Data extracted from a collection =
=======

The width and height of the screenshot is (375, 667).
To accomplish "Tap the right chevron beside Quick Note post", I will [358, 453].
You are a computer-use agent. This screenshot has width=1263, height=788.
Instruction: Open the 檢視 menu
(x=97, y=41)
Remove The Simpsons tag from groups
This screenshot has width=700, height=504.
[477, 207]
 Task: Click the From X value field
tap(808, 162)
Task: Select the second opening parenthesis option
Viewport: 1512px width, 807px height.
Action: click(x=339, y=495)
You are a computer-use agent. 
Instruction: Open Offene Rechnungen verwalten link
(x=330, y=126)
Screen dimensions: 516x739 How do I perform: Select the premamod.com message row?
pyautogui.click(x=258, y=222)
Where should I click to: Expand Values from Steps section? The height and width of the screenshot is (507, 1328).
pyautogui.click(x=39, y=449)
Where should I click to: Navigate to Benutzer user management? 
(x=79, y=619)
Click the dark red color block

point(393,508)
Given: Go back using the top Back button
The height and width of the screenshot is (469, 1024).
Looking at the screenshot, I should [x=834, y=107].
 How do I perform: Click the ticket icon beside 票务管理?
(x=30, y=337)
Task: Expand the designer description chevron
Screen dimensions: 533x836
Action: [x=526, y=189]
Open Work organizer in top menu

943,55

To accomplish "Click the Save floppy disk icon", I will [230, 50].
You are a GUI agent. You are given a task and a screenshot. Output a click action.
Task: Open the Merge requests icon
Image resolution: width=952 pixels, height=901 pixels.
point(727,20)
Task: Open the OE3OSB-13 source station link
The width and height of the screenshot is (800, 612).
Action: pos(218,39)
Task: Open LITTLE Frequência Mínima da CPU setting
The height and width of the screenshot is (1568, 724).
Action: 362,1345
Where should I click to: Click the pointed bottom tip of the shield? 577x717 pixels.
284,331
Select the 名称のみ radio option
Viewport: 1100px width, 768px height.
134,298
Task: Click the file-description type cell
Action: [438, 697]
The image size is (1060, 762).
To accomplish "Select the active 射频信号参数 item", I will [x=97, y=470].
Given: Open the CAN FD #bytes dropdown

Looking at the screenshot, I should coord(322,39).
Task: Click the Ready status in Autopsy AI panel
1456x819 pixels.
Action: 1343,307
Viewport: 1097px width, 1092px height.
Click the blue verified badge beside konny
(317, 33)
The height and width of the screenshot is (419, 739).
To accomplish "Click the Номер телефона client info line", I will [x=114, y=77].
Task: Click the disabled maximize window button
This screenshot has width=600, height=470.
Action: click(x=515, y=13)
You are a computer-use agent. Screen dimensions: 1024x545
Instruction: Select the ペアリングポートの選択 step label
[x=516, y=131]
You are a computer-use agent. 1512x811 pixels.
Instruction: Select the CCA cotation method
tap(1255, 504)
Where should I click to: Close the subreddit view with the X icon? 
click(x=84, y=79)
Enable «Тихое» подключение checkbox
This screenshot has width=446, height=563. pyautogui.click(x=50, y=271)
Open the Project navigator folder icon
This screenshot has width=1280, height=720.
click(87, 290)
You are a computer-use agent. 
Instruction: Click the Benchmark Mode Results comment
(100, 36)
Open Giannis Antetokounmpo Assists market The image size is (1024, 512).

=======

The task = Retype the records above in full, with no differences.

Exercise solution =
The width and height of the screenshot is (375, 667).
To accomplish "Tap the right chevron beside Quick Note post", I will [358, 453].
You are a computer-use agent. This screenshot has width=1263, height=788.
Instruction: Open the 檢視 menu
(x=97, y=41)
Remove The Simpsons tag from groups
This screenshot has width=700, height=504.
[477, 207]
 Task: Click the From X value field
tap(808, 162)
Task: Select the second opening parenthesis option
Viewport: 1512px width, 807px height.
Action: click(x=339, y=495)
You are a computer-use agent. 
Instruction: Open Offene Rechnungen verwalten link
(x=330, y=126)
Screen dimensions: 516x739 How do I perform: Select the premamod.com message row?
pyautogui.click(x=258, y=222)
Where should I click to: Expand Values from Steps section? The height and width of the screenshot is (507, 1328).
pyautogui.click(x=39, y=449)
Where should I click to: Navigate to Benutzer user management? 
(x=79, y=619)
Click the dark red color block

point(393,508)
Given: Go back using the top Back button
The height and width of the screenshot is (469, 1024).
Looking at the screenshot, I should [x=834, y=107].
 How do I perform: Click the ticket icon beside 票务管理?
(x=30, y=337)
Task: Expand the designer description chevron
Screen dimensions: 533x836
Action: [x=526, y=189]
Open Work organizer in top menu

943,55

To accomplish "Click the Save floppy disk icon", I will [230, 50].
You are a GUI agent. You are given a task and a screenshot. Output a click action.
Task: Open the Merge requests icon
Image resolution: width=952 pixels, height=901 pixels.
point(727,20)
Task: Open the OE3OSB-13 source station link
The width and height of the screenshot is (800, 612).
Action: pos(218,39)
Task: Open LITTLE Frequência Mínima da CPU setting
The height and width of the screenshot is (1568, 724).
Action: 362,1345
Where should I click to: Click the pointed bottom tip of the shield? 577x717 pixels.
284,331
Select the 名称のみ radio option
Viewport: 1100px width, 768px height.
134,298
Task: Click the file-description type cell
Action: [438, 697]
The image size is (1060, 762).
To accomplish "Select the active 射频信号参数 item", I will [x=97, y=470].
Given: Open the CAN FD #bytes dropdown

Looking at the screenshot, I should coord(322,39).
Task: Click the Ready status in Autopsy AI panel
1456x819 pixels.
Action: 1343,307
Viewport: 1097px width, 1092px height.
Click the blue verified badge beside konny
(317, 33)
The height and width of the screenshot is (419, 739).
To accomplish "Click the Номер телефона client info line", I will [x=114, y=77].
Task: Click the disabled maximize window button
This screenshot has width=600, height=470.
Action: click(x=515, y=13)
You are a computer-use agent. Screen dimensions: 1024x545
Instruction: Select the ペアリングポートの選択 step label
[x=516, y=131]
You are a computer-use agent. 1512x811 pixels.
Instruction: Select the CCA cotation method
tap(1255, 504)
Where should I click to: Close the subreddit view with the X icon? 
click(x=84, y=79)
Enable «Тихое» подключение checkbox
This screenshot has width=446, height=563. pyautogui.click(x=50, y=271)
Open the Project navigator folder icon
This screenshot has width=1280, height=720.
click(87, 290)
You are a computer-use agent. 
Instruction: Click the Benchmark Mode Results comment
(100, 36)
Open Giannis Antetokounmpo Assists market The image size is (1024, 512).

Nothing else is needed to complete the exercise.